Legal systems and belief systems continue to clash.
State Rep. Owen Petersen of (R-Mountain View) and State Sen. Curt Meier (R-LaGrange) are taking the initiative to reevaluate the state’s definition of marriage. The two lawmakers plan to co-sponsor a resolution at the 2011 General Session that would allow voters to decide whether or not the state should give constitutional authority to same-sex marriage.
On Sept. 24, 2010, Wyoming and nine other states signed a brief that the federal court system violated its judicial authority when it ruled that the U.S. constitution should include same-sex couples in the realm of legal marriage.

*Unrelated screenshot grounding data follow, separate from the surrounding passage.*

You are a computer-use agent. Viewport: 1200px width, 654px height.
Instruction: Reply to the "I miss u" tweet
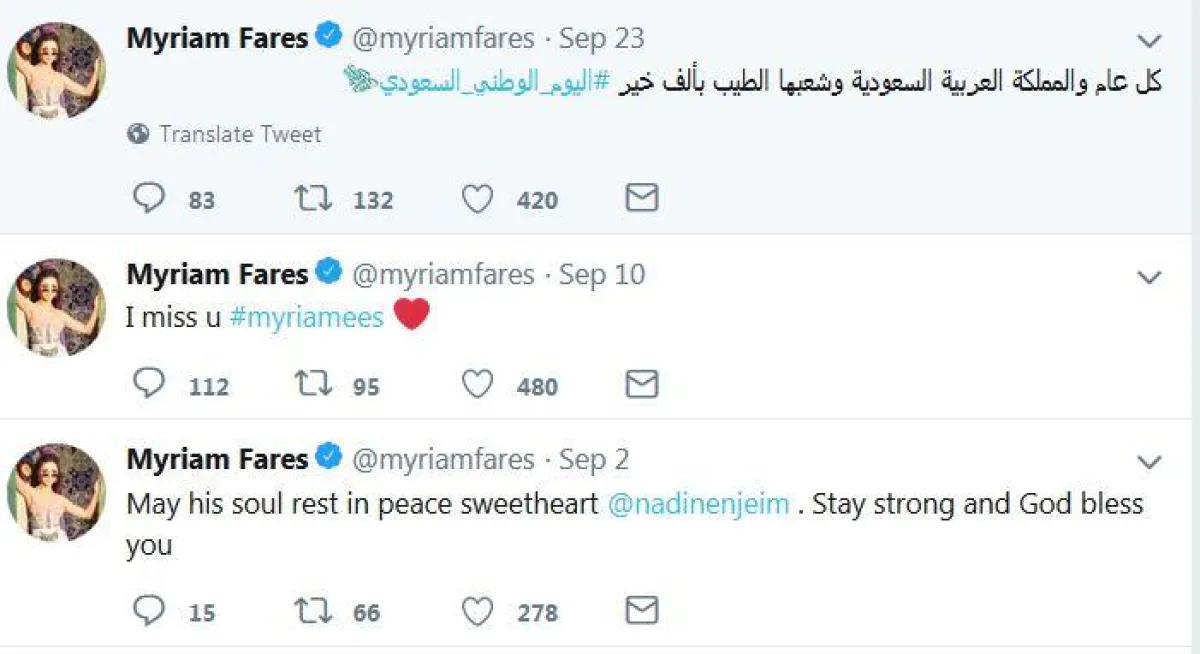point(149,384)
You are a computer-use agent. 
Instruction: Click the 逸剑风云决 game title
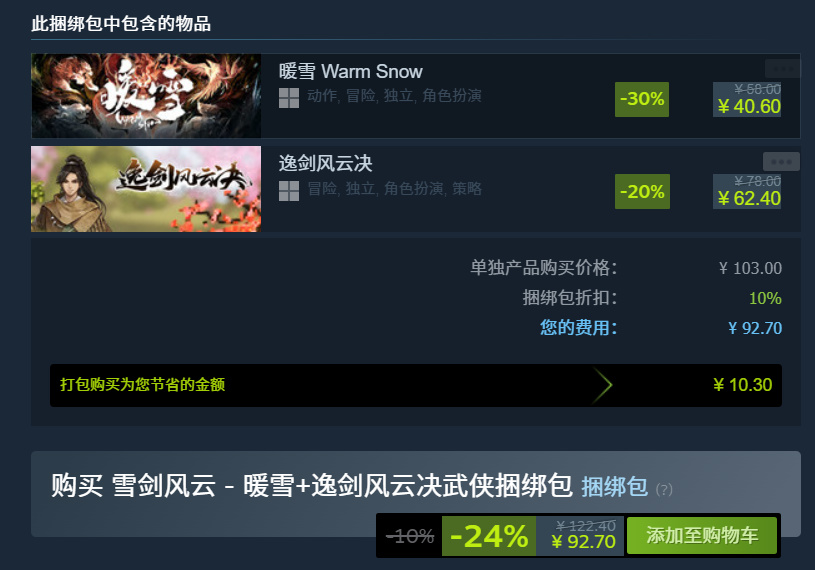(x=325, y=163)
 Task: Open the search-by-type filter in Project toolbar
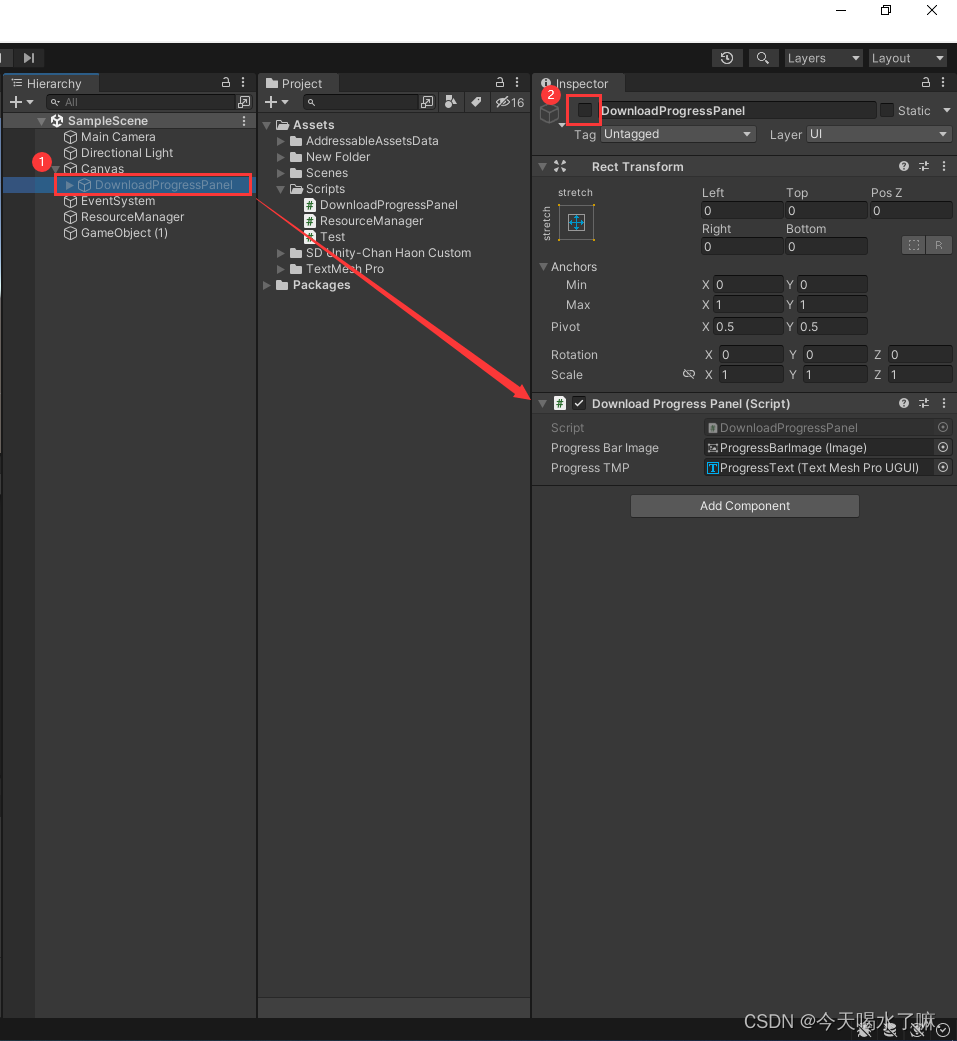click(450, 102)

Currently, state law defines marriage as “the legal union between a man and woman,” but Wyoming still accepts marriages performed in other states. This puts out-of-state gay marriage licenses into question.
A resolution would clarify the outcome when gay couples enter Wyoming with marriage licenses obtained elsewhere. Ultimately, it would also reaffirm that the state—not the federal court system—has the last word on the constitutional authority of gay marriage.
Regarding the validity of a same-sex marriage carrying into Wyoming, Meier says, “there is a conflict in the state statute.” He continued, “On one hand, it says that it is not valid. On the other hand, there’s a statutory fix and not a constitutional fix. The resolution would take care of that loophole.”
In 2009, legislators proposed letting voters decide on an amendment to the state constitution that would disregard out-of-state same-sex marriages. However, that legislation failed. In order for Petersen and Meier’s proposal to go on Wyoming’s next election ballot, as Prop. 8 did in California, it would require a two-thirds-majority vote and no government vetoes.
“Frankly, we’ve had trouble even getting it out of the committee,” said Meier. “In the last several years when any social issue has been introduced, it’s gone to the Education Committee, and they’ve killed it. Perhaps this year we could actually get a hearing on it.”
The first legal challenge to Wyoming’s gay marriage ban occurred on Aug. 13, 2010, when gay couple David Shupe-Roderick, 25, and Ryan Dupree, 21, from Cheyenne filed a federal lawsuit against the ban, claiming it detracted from their constitutional rights.
The couple dropped the lawsuit less than a month later, due to criminal history and pressure from gay-rights activists who questioned their legal claims.
“I really think the resolution I’m bringing forward is about the right of the people to vote on this issue,” said Meier. “We need to define Wyoming’s community standard and give people the opportunity to vote.”